Works a treat. Thanks for your help. The modified code (for anybody whose
interested) is:

 public BusinessUnit addUnitAndComponents(BusinessUnitProps props, HashMap
compToDateRa){
       BusinessUnit unit = null;
       try{
            unit = buHome.create(props);   
          
            Iterator iter = compToDateRa.keySet().iterator();
            while(iter.hasNext()){
                BusinessComponent component =
(BusinessComponent)iter.next();
                java.util.Date [] dateRa = (java.util.Date
[])compToDateRa.get(component);
                unit.addComponent(component, dateRa);
            }
        }catch(Exception e){
                throw new EJBException("Creation failed");}
             return unit;
   }

and the transaction attribute for this method is set to 'Required' (the
default for all other methods that this method calls is 'Supports'.

Regards

Robert Hargreaves

-----Original Message-----
From: Jochen Strunk [mailto:[EMAIL PROTECTED]]
Sent: 20 March 2000 17:38
To: Orion-Interest
Subject: RE: Do transactions work at all with Orion?

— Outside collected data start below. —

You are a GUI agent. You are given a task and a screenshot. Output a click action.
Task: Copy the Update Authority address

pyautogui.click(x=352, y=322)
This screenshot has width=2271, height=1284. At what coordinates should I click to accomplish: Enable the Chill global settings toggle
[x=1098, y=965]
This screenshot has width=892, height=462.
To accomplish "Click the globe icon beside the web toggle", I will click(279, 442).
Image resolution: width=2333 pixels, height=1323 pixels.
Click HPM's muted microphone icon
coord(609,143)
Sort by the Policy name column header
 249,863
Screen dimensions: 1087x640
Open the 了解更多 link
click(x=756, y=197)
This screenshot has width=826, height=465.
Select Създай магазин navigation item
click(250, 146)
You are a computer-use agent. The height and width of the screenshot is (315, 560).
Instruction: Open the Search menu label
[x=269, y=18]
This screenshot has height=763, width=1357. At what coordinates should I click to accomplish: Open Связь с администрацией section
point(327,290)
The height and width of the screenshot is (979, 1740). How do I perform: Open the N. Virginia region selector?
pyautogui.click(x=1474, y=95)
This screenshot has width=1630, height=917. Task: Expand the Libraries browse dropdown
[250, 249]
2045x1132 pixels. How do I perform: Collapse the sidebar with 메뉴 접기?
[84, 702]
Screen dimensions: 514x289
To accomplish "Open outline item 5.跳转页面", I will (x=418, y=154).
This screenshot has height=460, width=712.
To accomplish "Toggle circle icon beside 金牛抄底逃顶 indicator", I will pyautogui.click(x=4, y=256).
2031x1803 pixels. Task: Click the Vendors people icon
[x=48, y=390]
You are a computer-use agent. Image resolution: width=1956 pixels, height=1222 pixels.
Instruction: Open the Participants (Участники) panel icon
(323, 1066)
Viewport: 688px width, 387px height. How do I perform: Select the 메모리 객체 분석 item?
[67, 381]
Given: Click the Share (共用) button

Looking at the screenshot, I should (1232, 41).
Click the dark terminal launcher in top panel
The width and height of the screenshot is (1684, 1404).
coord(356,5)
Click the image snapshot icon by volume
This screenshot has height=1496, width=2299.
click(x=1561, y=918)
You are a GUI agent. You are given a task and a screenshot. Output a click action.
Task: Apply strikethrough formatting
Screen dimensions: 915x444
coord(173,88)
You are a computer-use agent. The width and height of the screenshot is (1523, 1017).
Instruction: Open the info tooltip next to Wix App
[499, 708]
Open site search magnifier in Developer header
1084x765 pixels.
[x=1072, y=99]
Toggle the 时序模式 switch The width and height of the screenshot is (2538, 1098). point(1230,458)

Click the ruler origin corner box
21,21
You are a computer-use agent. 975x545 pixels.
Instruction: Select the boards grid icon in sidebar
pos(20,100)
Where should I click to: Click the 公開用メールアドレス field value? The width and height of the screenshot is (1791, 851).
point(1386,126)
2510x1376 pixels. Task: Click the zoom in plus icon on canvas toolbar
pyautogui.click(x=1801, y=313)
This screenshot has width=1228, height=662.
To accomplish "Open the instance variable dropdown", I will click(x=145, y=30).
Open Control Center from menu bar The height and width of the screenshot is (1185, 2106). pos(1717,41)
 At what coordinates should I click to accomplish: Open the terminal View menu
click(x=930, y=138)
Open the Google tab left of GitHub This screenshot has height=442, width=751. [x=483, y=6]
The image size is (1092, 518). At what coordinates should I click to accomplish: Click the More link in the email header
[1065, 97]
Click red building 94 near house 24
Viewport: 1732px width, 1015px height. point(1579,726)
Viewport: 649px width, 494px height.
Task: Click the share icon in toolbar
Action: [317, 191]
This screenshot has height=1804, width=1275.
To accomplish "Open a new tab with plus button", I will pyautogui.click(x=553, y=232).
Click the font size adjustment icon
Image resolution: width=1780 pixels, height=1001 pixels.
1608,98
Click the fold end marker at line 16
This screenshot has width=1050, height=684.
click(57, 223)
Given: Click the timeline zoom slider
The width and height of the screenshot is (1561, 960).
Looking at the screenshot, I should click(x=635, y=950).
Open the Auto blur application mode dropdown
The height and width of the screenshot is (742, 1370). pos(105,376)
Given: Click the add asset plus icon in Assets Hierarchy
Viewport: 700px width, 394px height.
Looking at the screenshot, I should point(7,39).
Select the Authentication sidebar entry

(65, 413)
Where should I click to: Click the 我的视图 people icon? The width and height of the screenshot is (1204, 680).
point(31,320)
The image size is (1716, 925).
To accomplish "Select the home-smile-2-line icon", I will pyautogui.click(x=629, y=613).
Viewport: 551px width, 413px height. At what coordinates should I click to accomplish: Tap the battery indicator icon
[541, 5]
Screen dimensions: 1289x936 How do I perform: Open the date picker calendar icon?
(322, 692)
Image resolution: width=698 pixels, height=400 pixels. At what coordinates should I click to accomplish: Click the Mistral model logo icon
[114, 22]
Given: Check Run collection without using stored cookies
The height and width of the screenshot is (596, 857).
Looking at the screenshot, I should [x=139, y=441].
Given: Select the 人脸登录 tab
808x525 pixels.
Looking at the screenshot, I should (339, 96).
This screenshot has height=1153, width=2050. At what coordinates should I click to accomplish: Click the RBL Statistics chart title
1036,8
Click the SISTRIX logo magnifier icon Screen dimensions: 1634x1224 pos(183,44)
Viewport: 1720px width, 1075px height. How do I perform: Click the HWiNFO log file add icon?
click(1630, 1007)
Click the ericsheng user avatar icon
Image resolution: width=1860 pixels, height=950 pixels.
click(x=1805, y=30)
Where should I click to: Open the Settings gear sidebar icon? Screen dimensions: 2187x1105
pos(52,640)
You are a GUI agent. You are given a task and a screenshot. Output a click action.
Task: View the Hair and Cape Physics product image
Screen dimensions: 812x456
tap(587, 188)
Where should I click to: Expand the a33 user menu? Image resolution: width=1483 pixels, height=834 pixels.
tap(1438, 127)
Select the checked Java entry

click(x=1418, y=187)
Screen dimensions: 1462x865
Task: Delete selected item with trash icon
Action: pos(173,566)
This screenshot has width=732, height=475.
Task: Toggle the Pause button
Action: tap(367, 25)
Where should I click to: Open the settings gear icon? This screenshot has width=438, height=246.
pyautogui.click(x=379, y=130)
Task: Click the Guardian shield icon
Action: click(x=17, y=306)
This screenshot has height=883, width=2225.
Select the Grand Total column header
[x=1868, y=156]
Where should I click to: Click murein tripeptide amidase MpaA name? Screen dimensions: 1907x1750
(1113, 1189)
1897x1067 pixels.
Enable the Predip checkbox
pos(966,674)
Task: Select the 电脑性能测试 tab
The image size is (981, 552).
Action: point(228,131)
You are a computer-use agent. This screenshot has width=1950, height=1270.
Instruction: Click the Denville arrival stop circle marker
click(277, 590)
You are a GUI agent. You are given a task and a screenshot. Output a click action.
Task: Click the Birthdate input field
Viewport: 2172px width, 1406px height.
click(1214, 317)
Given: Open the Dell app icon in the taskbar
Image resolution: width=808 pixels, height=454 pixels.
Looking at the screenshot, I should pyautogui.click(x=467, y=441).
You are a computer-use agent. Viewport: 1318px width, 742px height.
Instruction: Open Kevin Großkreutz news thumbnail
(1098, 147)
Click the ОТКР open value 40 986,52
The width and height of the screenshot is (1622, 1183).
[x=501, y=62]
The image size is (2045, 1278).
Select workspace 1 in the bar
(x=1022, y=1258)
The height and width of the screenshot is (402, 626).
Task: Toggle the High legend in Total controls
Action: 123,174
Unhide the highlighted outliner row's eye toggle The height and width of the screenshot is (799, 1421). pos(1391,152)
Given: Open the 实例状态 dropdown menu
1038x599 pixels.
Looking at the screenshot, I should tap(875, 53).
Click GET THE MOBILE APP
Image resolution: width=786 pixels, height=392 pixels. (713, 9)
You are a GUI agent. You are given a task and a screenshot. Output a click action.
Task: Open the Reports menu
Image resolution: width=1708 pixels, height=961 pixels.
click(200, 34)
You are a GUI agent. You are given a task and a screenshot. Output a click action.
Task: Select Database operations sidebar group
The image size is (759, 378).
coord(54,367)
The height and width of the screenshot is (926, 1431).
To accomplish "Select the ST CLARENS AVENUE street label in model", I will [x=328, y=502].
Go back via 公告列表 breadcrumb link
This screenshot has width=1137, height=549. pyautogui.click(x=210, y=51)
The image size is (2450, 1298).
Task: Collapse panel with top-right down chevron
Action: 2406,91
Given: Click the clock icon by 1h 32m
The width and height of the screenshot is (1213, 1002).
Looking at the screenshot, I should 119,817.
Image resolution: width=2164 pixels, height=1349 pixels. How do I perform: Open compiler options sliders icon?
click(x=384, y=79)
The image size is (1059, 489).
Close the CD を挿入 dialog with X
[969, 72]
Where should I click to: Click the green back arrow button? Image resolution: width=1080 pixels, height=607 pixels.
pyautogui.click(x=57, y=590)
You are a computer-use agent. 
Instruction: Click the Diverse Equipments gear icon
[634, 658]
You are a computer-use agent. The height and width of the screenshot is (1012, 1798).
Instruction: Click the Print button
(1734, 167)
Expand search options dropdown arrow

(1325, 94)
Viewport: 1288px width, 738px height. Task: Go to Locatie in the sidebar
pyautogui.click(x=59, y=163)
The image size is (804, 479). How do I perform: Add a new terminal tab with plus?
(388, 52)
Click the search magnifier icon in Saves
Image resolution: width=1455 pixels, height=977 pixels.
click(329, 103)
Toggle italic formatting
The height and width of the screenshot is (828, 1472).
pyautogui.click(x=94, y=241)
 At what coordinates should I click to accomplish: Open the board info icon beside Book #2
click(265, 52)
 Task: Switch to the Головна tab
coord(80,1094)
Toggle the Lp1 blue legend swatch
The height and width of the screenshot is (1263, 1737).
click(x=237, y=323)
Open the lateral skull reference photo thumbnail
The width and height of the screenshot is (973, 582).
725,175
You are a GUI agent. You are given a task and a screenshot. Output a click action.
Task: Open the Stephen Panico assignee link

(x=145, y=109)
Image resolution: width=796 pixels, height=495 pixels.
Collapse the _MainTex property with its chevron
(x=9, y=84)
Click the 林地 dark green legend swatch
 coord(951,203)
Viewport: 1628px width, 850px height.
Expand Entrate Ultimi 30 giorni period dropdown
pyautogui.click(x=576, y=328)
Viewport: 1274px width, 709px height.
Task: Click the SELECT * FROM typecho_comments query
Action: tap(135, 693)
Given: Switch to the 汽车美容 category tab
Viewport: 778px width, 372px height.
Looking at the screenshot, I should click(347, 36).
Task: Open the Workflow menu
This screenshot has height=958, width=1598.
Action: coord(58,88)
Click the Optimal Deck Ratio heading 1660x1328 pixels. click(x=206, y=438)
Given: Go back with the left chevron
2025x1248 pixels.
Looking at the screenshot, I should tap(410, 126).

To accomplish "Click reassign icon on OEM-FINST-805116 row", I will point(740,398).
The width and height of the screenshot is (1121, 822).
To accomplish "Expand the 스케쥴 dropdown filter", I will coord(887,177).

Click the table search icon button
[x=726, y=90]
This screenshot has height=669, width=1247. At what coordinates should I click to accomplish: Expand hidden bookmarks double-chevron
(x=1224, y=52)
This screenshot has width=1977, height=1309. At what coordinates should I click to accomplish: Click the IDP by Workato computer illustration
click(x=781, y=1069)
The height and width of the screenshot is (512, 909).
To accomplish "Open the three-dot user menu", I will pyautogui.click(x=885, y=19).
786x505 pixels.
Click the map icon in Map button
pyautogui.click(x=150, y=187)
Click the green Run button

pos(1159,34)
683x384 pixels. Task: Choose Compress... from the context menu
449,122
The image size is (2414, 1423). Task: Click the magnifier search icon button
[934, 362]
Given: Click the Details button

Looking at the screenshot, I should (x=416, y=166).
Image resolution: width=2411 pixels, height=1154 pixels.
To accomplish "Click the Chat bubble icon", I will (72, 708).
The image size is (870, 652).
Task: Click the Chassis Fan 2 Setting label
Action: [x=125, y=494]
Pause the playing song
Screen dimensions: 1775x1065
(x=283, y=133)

As CreateException is not a subclass of RuntimeException, you must have 
declared it in your throws clause.
Declaring an exception other than RemoteException in your throws clause 
makes the container treat it as an
application exception, which is defined in chapter 12 of the specification. 
Application exceptions do not rollback
the client transaction.
In your case, the spec suggests throwing an EJBException ( which you don't 
have to declare
in your throws clause because its a subclass of RuntimeException )  that 
wraps the RemoteException.
Then its treated by the container as a non-application exception and the 
transaction should be rolled back automatically.

Hope that helps ( ...and is correct ;-) ).